Note that $\rm\,\sqrt{c_1}+\cdots+\sqrt{c_{n-1}}\, =\, k\! -\! \sqrt{c_n}\in K(\sqrt{c_n})\,$ so all $\,\rm\sqrt{c_j}\in K(\sqrt{c_n})\,$ by induction.
Therefore $\rm\, \sqrt{c_j} =\, a_j + b_j\sqrt{c_n}\,$ for some $\rm\,a_j,\,\!b_j\in K,\,$ for $\rm\,j=1,\ldots,n\!-\!1$.

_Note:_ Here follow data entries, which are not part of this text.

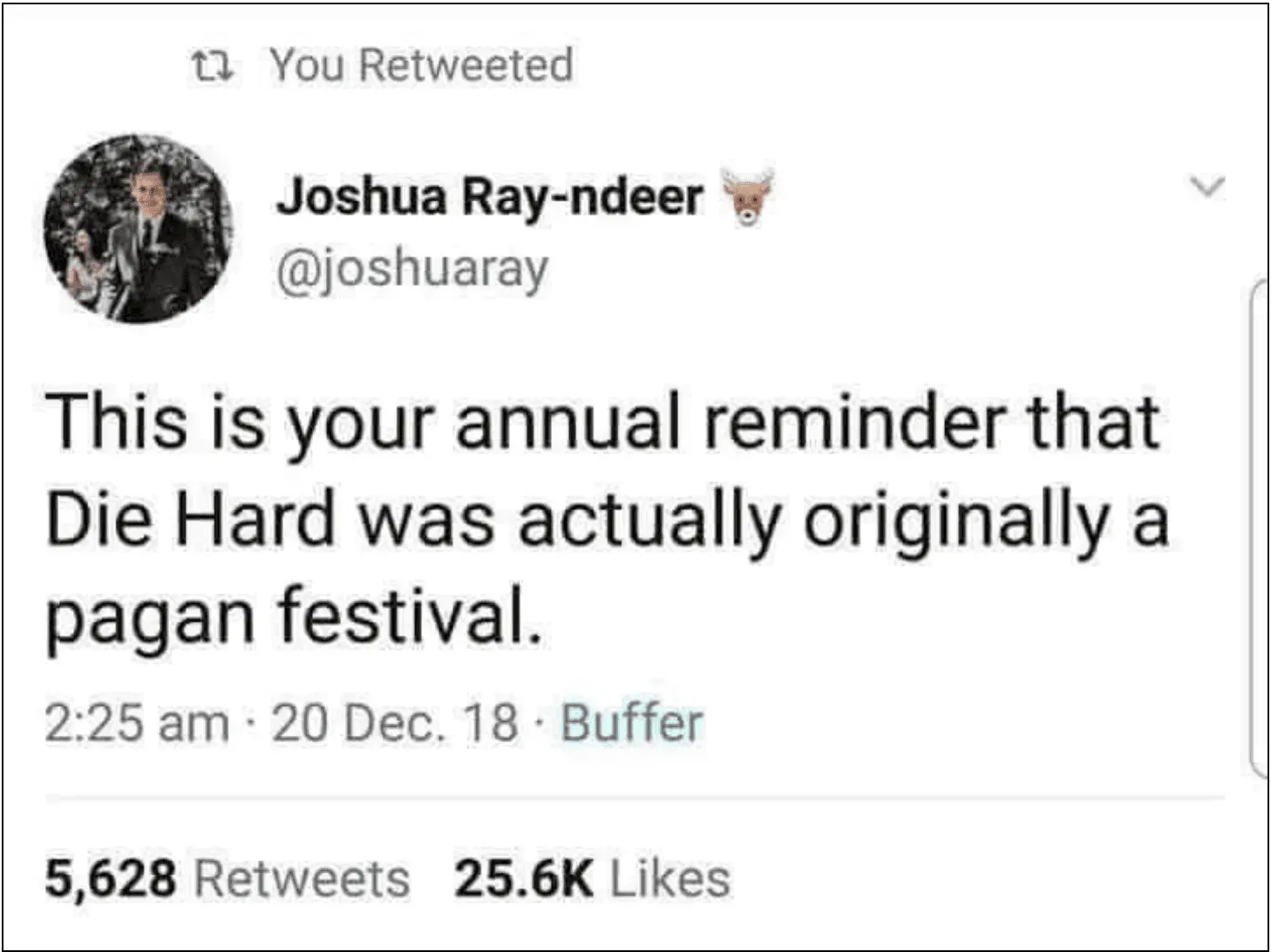1271x952 pixels.
Task: Open the Buffer source link
Action: click(631, 724)
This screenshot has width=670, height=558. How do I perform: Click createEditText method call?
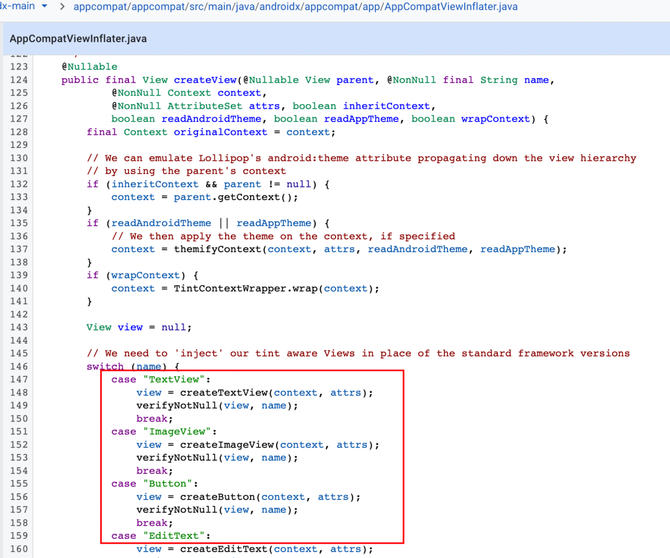point(212,548)
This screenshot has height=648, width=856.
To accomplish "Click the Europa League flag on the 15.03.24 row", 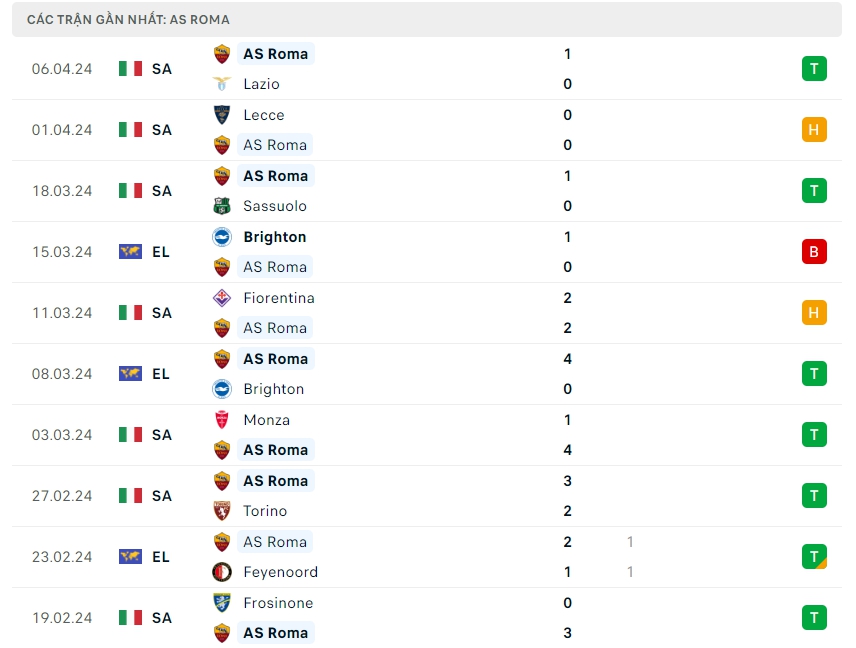I will click(130, 252).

$\rm \color{#0a0}{Some\,\ {b_j < 0}}\,$ $\Rightarrow$ $\rm\ a_j = \sqrt{c_j}-b_j\sqrt{c_n} = \sqrt{c_j}+\!\sqrt{b_j^2 c_n}\in K\,\Rightarrow \color{#0af}{\sqrt{c_j}}\in K\,$ by Lemma $\rm(n\!=\!2).$
Else $\,\rm \color{#90f}{all\ b_j \ge 0},\,$ so $\rm\, b := b_1\!+\cdots+b_{n-1} \ge 0.\,$ Let $\rm\, a := a_1\!+\cdots+a_{n-1}\ $ so $$\rm \sqrt{c_1}+\cdots+\!\sqrt{c_{n}}\, =\, a+(b\!+\!1)\,\sqrt{c_n} = k\in K\,\Rightarrow\,\!\color{#0af}{\sqrt{c_n}}= {\small \frac{\!k\!-\!a}{\color{#c00}{b\!+\!1}}}\in K\quad $$
So in $\rm\color{#0a0}{every}\ \color{#90f}{case}\ \color{#0af}{one}$ of the square-roots lies in $\rm K\,$ (notice that $\rm\,b\ge0\,\Rightarrow \color{#c00}{b\!+\!1}\ne 0).\,$ $\ \bf\small QED$
Remark $ $ The positivity of the summands is crucial (else e.g. $\,-\sqrt{2} + \sqrt{2}\in \mathbb Q\,$ but $\rm\,\sqrt{2}\not\in\mathbb Q).\,$ More generally see this post on the linear independence of square-roots (Besicovic's theorem).
Maybe not easier, but quite elegant :
Suppose that $a,b,c$ are all non zero. Let $K=\mathbb{Q}(\sqrt{a},\sqrt{b},\sqrt{c})$ and $n = [K: \mathbb{Q}]$. Then since $Tr_{K/\mathbb{Q}}(\sqrt{a}) = Tr_{\mathbb{Q}(\sqrt{a})/\mathbb{Q}} \circ Tr_{K/\mathbb{Q}(\sqrt{a})} (\sqrt{a})$, we have $$ Tr_{K/\mathbb{Q}}(\sqrt{a}) = \begin{cases} 0,& \text{if } \sqrt{a} \notin \mathbb{Q} \\ n\sqrt{a}, &\text{if } \sqrt{a} \in \mathbb{Q}, \end{cases}$$ and same for $\sqrt{b}$ and $\sqrt{c}$.
By hypothesis $\sqrt{a} + \sqrt{b} +\sqrt{c} \in \mathbb{Q}$, so $$ Tr_{K/\mathbb{Q}}(\sqrt{a}) + Tr_{K/\mathbb{Q}}(\sqrt{b}) + Tr_{K/\mathbb{Q}}(\sqrt{c}) = n\sqrt{a} + n \sqrt{b} + n \sqrt{c}.$$ It is easy to conclude that $\sqrt{a},\sqrt{b},\sqrt{c} \in \mathbb{Q}$.